> [Your task]: From the entries below, pull out every line that contains the string "icon". Case counts.
══════
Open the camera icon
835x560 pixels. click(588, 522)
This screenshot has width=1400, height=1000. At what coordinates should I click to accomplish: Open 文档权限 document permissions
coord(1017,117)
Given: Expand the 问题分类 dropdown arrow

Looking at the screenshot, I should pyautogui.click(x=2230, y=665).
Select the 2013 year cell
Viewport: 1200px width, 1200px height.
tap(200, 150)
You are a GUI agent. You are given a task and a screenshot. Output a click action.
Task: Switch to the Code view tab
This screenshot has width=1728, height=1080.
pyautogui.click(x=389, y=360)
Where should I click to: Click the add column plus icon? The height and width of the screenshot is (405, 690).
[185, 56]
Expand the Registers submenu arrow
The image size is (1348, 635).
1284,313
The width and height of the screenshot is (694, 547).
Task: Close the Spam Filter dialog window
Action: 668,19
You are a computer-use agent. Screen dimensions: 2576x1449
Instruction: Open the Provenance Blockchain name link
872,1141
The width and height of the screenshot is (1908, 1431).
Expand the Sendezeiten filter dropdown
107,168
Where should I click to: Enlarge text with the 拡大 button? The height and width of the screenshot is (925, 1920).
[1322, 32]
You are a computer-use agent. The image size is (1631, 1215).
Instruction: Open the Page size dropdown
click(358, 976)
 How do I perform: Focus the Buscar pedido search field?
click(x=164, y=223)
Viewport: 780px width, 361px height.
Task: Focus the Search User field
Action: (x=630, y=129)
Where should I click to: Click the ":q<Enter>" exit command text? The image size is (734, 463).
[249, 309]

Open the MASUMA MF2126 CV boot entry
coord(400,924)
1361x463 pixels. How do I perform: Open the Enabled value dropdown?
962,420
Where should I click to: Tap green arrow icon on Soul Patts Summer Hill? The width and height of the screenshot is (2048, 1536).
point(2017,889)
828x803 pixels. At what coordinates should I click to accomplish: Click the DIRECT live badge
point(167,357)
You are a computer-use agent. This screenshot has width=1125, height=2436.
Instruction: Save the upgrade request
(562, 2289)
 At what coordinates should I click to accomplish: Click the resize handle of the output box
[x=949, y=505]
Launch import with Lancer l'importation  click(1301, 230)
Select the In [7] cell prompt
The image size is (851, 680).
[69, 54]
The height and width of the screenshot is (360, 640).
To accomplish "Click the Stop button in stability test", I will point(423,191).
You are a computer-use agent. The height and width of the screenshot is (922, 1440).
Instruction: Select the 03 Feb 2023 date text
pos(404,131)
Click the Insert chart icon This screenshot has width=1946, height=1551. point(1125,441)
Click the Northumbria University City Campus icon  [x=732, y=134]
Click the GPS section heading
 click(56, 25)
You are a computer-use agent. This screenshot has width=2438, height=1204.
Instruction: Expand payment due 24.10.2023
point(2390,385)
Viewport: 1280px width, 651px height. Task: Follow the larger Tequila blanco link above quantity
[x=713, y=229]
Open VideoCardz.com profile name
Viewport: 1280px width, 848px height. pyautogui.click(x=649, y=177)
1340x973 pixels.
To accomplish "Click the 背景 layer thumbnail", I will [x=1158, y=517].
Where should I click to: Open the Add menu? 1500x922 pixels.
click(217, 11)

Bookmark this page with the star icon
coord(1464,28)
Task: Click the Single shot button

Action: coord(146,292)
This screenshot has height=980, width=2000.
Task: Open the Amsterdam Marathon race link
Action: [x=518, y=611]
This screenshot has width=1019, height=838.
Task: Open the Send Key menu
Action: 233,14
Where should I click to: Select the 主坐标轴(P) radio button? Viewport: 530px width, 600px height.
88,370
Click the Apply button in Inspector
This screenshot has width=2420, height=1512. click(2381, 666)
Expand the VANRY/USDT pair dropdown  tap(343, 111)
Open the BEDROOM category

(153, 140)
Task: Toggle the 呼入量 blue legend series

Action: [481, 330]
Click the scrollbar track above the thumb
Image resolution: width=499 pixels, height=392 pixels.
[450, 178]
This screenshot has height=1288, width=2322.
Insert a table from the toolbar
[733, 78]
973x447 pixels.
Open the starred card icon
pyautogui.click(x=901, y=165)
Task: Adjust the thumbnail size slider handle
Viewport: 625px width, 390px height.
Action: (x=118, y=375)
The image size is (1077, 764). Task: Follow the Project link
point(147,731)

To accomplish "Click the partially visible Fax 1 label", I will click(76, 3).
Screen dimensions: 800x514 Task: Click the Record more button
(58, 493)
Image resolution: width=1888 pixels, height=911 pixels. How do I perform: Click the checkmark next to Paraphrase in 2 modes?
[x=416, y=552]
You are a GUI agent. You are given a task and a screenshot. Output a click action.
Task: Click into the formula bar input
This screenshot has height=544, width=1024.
══════
> [Answer below]:
Open the camera icon
Where should I click to: Click the add column plus icon? The height and width of the screenshot is (405, 690).
Where should I click to: Tap green arrow icon on Soul Patts Summer Hill? The width and height of the screenshot is (2048, 1536).
Click the Insert chart icon This screenshot has width=1946, height=1551. point(1125,441)
Click the Northumbria University City Campus icon  [x=732, y=134]
Bookmark this page with the star icon
Open the starred card icon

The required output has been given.